→ **PROBLEM**: Copy exactly the line containing "How do I perform: Select" and all the lines that follow it to the end of the records, minus the pictures.

→ **Items from a data source**:
——

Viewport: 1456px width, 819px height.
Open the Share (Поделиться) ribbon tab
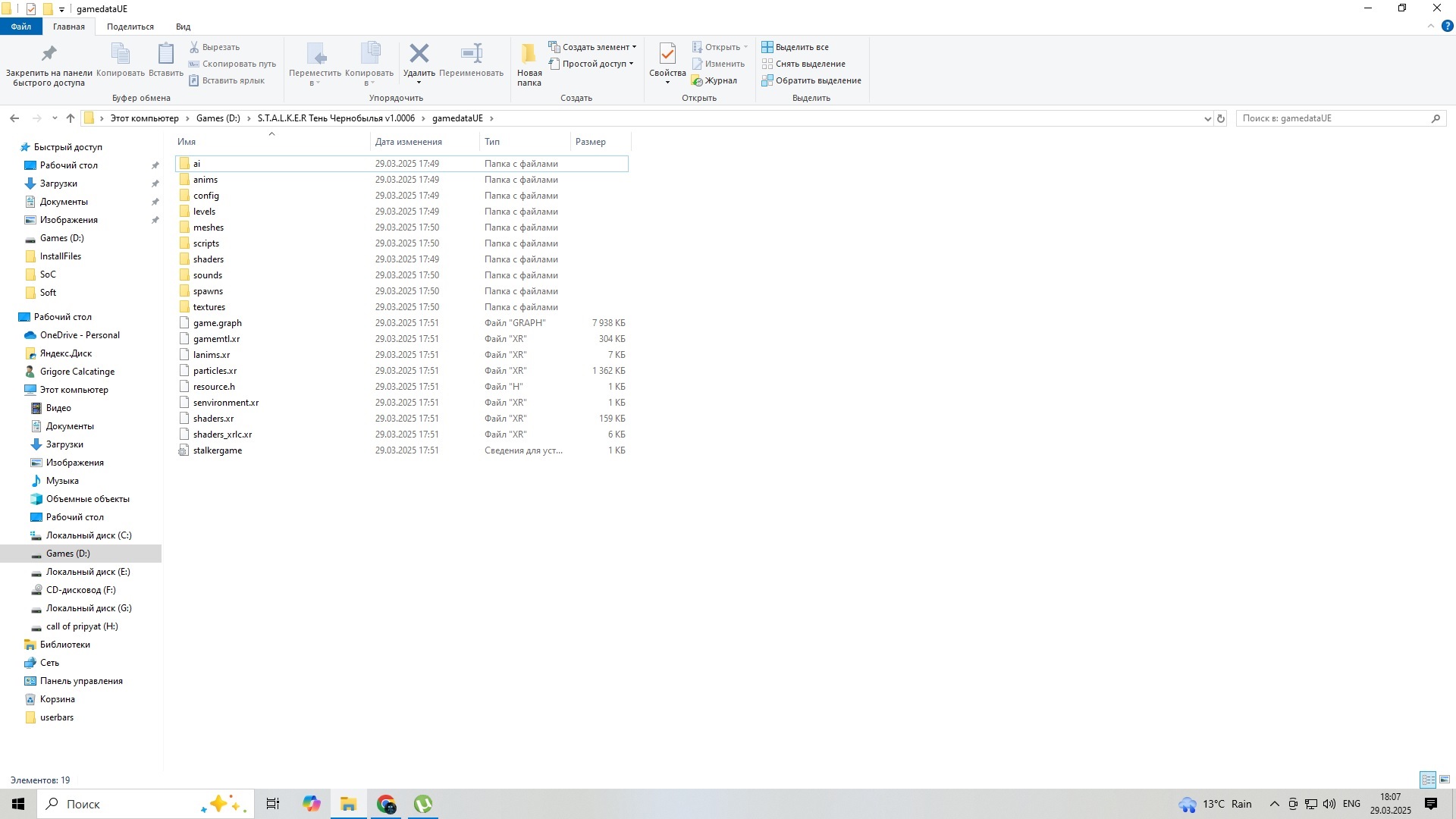[130, 27]
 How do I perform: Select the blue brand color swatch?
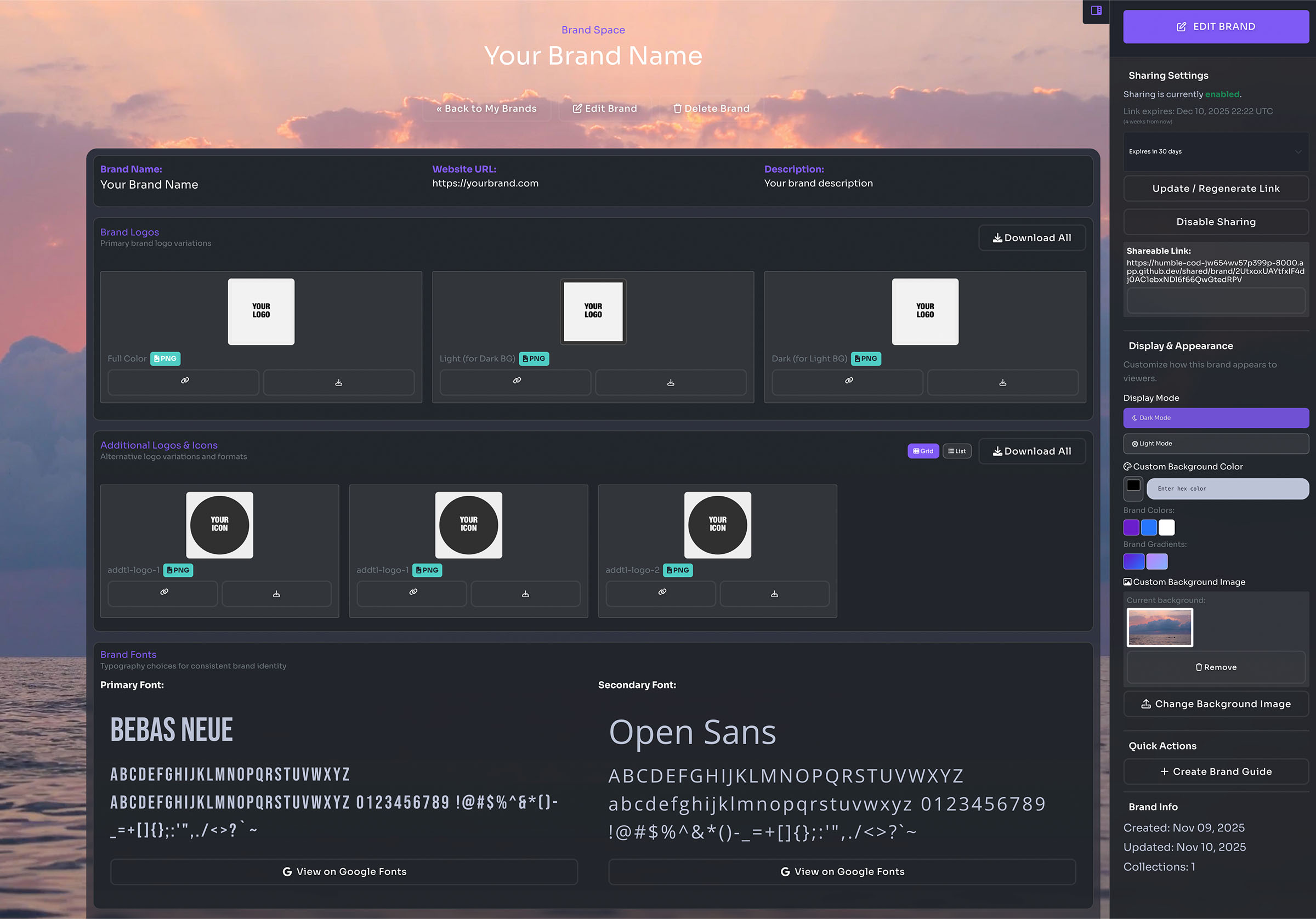coord(1149,527)
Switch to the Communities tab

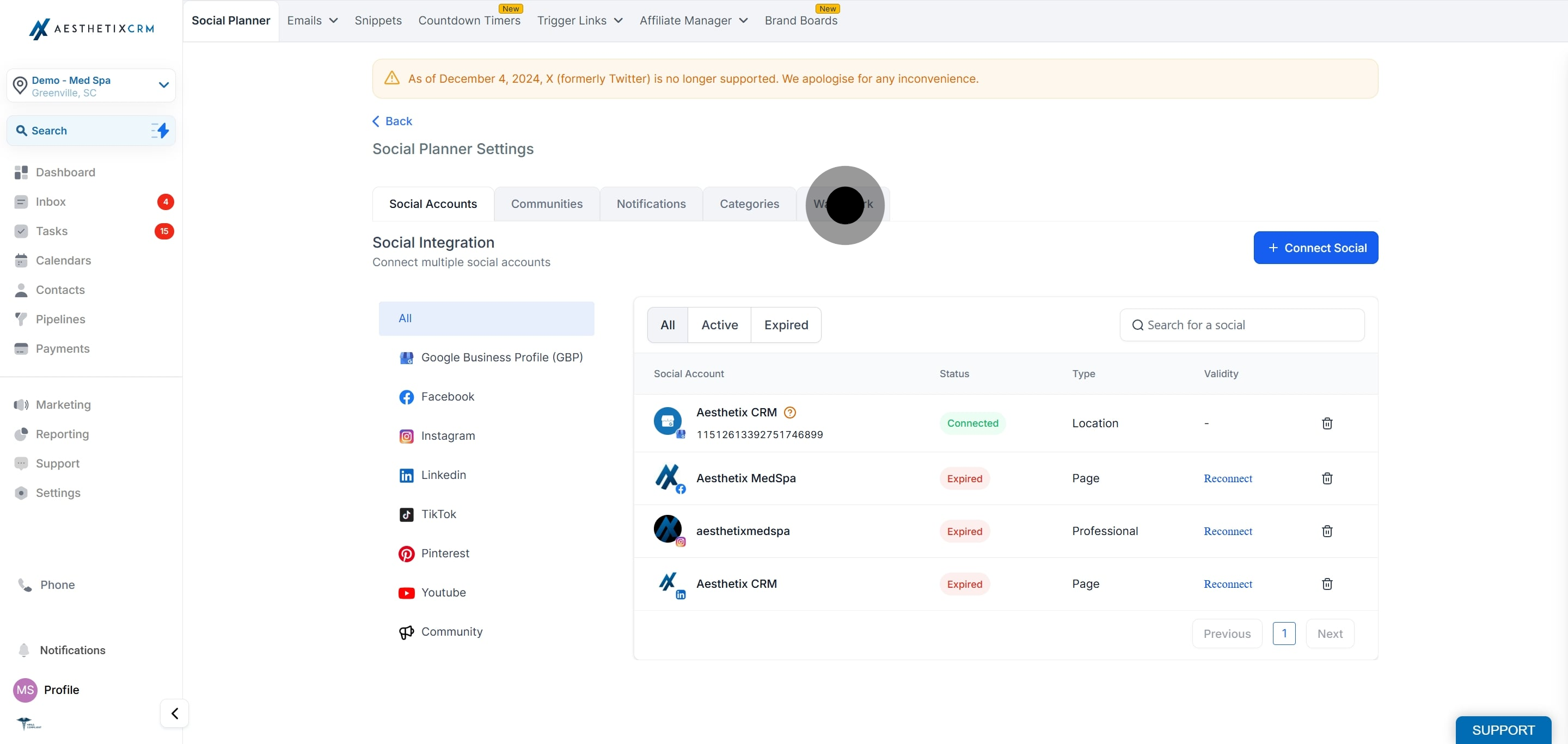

——

→ **RESULT FOR THIS TASK**:
 How do I perform: Select the blue brand color swatch?
coord(1149,527)
Switch to the Communities tab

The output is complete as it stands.